Keine andere Bevölkerungsgruppe hat ihr eigenes UN-Hilfswerk – und keinen anderen «Flüchtlingsstatus» kann man vererben. Die UNRWA produziert keine Lösungen, sondern sorgt für die institutionelle Verlängerung eines Konflikts. Ihre Auflösung ist überfällig.

von Emrah Erken

Die meisten, die völlig zu Recht für die Auflösung der United Nations Relief and Works Agency for Palestine Refugees (UNRWA) plädieren, begründen dies in erster Linie mit der Verquickung der Organisation mit dschihadistischen Terrororganisationen und der antisemitischen Indoktrination, die an den von ihr betrieben Schulen erfolgt. In der nachfolgenden Darstellung wird auf die UNRWA-Problematik mit anderen Argumenten eingegangen, die praktisch von niemandem thematisiert werden.

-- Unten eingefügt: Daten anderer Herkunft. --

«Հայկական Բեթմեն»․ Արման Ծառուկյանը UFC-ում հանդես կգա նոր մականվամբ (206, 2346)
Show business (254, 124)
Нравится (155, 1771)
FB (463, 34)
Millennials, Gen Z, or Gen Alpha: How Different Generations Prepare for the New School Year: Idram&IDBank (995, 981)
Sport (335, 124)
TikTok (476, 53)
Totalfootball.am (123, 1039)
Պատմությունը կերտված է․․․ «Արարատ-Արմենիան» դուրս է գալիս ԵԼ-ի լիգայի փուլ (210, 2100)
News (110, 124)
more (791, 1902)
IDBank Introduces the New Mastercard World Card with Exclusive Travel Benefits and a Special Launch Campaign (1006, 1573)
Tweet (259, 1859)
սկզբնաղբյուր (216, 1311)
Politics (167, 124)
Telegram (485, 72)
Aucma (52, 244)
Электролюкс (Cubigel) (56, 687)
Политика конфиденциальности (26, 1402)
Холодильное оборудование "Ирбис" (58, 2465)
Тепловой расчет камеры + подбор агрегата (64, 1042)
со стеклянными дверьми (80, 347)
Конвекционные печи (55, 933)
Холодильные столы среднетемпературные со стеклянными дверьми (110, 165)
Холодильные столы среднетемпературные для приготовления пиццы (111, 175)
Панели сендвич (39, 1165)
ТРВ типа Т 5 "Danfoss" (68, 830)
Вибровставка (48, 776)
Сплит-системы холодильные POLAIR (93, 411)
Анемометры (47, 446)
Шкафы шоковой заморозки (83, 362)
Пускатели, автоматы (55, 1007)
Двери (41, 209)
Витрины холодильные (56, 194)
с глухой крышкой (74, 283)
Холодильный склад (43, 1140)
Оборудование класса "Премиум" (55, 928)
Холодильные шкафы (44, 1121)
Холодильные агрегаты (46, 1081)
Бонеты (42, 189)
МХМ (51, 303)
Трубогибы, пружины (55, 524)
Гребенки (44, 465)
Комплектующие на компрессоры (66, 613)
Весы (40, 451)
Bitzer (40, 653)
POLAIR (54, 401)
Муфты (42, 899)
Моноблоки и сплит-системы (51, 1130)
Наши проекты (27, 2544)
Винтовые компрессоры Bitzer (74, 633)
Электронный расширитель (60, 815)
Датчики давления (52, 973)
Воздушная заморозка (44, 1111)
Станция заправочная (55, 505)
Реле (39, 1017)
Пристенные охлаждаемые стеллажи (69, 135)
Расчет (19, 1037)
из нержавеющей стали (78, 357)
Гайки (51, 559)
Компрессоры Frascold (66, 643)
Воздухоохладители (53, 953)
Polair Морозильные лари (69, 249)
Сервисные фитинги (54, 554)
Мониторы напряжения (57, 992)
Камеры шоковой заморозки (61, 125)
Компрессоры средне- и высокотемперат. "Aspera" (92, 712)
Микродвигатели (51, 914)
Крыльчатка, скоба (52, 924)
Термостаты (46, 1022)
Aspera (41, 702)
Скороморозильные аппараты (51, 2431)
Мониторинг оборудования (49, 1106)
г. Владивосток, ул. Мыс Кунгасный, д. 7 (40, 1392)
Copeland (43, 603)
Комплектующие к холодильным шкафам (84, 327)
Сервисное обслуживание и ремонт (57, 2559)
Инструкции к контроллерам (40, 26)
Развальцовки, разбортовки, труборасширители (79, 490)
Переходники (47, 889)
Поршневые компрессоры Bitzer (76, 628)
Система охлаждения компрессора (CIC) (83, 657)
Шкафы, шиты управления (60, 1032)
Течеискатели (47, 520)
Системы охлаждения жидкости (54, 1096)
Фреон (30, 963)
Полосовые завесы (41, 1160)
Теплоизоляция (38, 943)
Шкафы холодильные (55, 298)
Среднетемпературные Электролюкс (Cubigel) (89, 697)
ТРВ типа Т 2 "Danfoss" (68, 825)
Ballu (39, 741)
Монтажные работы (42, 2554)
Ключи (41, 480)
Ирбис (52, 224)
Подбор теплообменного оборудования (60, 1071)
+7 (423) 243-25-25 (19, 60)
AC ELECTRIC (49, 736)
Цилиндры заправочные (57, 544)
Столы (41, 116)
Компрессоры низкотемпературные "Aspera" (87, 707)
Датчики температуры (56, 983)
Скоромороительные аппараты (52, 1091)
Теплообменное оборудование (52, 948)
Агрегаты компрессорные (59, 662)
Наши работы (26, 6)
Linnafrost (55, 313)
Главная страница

Die erste geradezu banale Frage, die man sich stellen sollte, lautet: Warum existiert unter dem Dach der Vereinten Nationen eine Organisation, die sich exklusiv um eine Bevölkerungsgruppe kümmert? Schon der Umstand, dass die Vereinten Nationen über zwei Flüchtlingshilfswerke verfügen, sollte doch Fragen aufwerfen. Namentlich sind es die im Jahr 1949 UNRWA für die sogenannten «Palästina-Flüchtlinge», ausserdem die im Folgejahr gegründete United Nations High Commissioner for Refugees (UNHCR) für alle Flüchtlinge der Welt, die nicht von der UNRWA betreut werden. Noch überraschender mutet die unterschiedlich starke Finanzierung der beiden Institutionen an. Aussagekräftig sind in diesem Zusammenhang die Zahlen vor dem Ausbruch des aktuellen Gaza-Konflikts. Während das Budget der UNHCR, die im Jahr 2022 für weltweit insgesamt 108,4 Millionen Flüchtlinge zuständig war, 10,7 Milliarden Dollar betrug, hatte die UNRWA, die sich für insgesamt 5,9 Millionen als «Palästina-Flüchtlinge» bezeichnete Personen zuständig sieht, von denen 1,5 Millionen in sogenannten «Palästinensischen Flüchtlingslagern» leben, im gleichen Jahr 1,6 Milliarden Dollar von der internationalen Gemeinschaft gefordert. Wer jetzt zum Taschenrechner greift, um das Ausmass dieser vermeintlichen Privilegierung nachzurechnen, befindet sich auf der falschen Spur: Beide Institutionen verwenden sehr unterschiedliche Flüchtlingsdefinitionen, worauf gleich eingegangen wird. Während sich das UNHCR um tatsächliche Flüchtlinge kümmert, erfüllt die UNRWA mit ihrer Flüchtlingsdefinition eine politische Funktion. Mit Schutz vor Flucht, politischer, ethnischer oder religiöser Verfolgung hat die gewöhnliche Tätigkeit der UNRWA zumindest in Friedenszeiten nichts zu tun.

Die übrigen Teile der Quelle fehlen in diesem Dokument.